At issue in Mississippi is a 2012 law removing a special exemption for abortionists from the state’s requirement that all doctors at ambulatory surgical centers — medical clinics, dental offices, etc. — maintain admitting privileges at a local hospital. Thirteen other states already require abortionists to have either admittance privileges or some other agreement with a local hospital.
This common-sense requirement ensures that out-of-state abortionists cannot come into the state, perform a rapid series of abortions, and move on to another state . A traveling abortionist leaves women at greater risk for life-threatening medical complications requiring them to seek emergency care. Sometimes these women have had little or no help in the hand-off to hospital physicians.

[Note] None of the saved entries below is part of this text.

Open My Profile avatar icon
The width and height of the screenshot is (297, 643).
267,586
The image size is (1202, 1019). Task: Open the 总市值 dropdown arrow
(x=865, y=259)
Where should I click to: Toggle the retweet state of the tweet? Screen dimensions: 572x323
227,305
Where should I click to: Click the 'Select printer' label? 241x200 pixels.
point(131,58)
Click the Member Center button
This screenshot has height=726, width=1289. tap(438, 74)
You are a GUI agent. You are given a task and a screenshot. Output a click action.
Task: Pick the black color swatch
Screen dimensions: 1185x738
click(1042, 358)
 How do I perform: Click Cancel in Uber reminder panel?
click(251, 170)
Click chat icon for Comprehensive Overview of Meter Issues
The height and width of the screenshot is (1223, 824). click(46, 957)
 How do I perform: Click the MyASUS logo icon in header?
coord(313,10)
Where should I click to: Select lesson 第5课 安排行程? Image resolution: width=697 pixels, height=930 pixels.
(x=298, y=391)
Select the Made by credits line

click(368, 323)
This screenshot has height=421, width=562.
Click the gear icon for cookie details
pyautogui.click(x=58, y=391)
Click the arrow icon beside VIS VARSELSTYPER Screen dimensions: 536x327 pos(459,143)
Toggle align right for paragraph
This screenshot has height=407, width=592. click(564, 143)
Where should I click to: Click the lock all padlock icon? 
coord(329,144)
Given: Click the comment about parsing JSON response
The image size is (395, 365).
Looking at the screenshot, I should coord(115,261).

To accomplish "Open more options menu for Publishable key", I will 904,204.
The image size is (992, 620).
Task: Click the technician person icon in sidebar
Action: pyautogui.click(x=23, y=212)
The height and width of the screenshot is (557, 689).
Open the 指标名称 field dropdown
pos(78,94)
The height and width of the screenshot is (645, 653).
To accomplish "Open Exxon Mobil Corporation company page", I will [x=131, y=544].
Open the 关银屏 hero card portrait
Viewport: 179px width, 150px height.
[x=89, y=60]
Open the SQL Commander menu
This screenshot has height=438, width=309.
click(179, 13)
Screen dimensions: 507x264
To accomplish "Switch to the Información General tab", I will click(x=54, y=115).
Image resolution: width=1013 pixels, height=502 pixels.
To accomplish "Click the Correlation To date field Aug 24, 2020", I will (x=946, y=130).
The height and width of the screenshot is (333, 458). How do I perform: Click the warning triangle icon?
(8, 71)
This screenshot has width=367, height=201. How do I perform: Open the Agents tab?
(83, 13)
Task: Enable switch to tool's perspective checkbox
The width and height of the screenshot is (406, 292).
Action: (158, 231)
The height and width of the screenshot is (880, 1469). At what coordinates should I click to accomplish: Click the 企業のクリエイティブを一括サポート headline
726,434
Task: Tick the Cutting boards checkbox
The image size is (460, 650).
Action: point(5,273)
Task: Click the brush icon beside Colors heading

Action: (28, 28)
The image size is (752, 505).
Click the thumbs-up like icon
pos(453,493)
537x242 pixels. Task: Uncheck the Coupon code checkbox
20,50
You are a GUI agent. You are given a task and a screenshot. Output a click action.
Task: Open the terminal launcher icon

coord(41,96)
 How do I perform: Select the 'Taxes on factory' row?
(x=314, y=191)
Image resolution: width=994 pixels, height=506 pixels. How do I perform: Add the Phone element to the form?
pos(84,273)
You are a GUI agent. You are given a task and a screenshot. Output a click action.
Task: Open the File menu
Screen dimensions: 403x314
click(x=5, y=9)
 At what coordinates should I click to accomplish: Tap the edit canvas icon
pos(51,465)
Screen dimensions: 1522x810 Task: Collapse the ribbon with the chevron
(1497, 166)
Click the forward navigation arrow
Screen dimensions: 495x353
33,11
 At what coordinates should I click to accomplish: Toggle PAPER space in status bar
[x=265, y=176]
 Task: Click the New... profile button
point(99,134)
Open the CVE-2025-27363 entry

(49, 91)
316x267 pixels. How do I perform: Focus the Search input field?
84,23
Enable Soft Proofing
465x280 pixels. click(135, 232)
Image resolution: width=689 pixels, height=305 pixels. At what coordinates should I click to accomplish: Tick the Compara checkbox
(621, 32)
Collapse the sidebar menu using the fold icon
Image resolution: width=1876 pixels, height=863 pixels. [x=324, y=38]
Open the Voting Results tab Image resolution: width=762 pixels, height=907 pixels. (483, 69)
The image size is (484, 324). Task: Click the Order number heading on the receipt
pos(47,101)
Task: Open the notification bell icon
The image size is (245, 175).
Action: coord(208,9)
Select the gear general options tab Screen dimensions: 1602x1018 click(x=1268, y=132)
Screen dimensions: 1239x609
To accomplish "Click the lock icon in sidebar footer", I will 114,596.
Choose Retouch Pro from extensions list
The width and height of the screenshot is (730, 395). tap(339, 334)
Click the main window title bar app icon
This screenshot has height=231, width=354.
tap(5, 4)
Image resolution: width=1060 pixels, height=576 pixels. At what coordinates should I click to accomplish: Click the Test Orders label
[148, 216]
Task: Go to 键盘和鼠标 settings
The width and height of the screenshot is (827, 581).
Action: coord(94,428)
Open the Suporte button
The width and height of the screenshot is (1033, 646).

Mississippi’s last remaining abortion clinic sued to have the law enjoined because no local hospital would give admittance privileges to two of their abortionists. Private hospitals can deny physicians admittance privileges for a variety of reasons — type and volume of practice, medical malpractice history, etc. — but five of the seven hospitals cited abortion as one of the reasons. On Tuesday, two justices on the 5th Circuit put the abortion agenda ahead of women’s safety and ruled that the law cannot be enforced because it would shut down Mississippi’s last abortion facility.
This is a dangerous and novel attempt to rewrite judicial precedence to require at least one abortion facility in a state. What if that abortionist is like the “house of horrors” revealed two years ago at abortionist Gosnell’s Philadelphia clinic? We sure hope other states continue to pass these regulations and that any similar laws will be upheld for what they are, common sense regulations aimed to help women.
LifeNews Note: Tony Perkins is the president of the Family Research Council.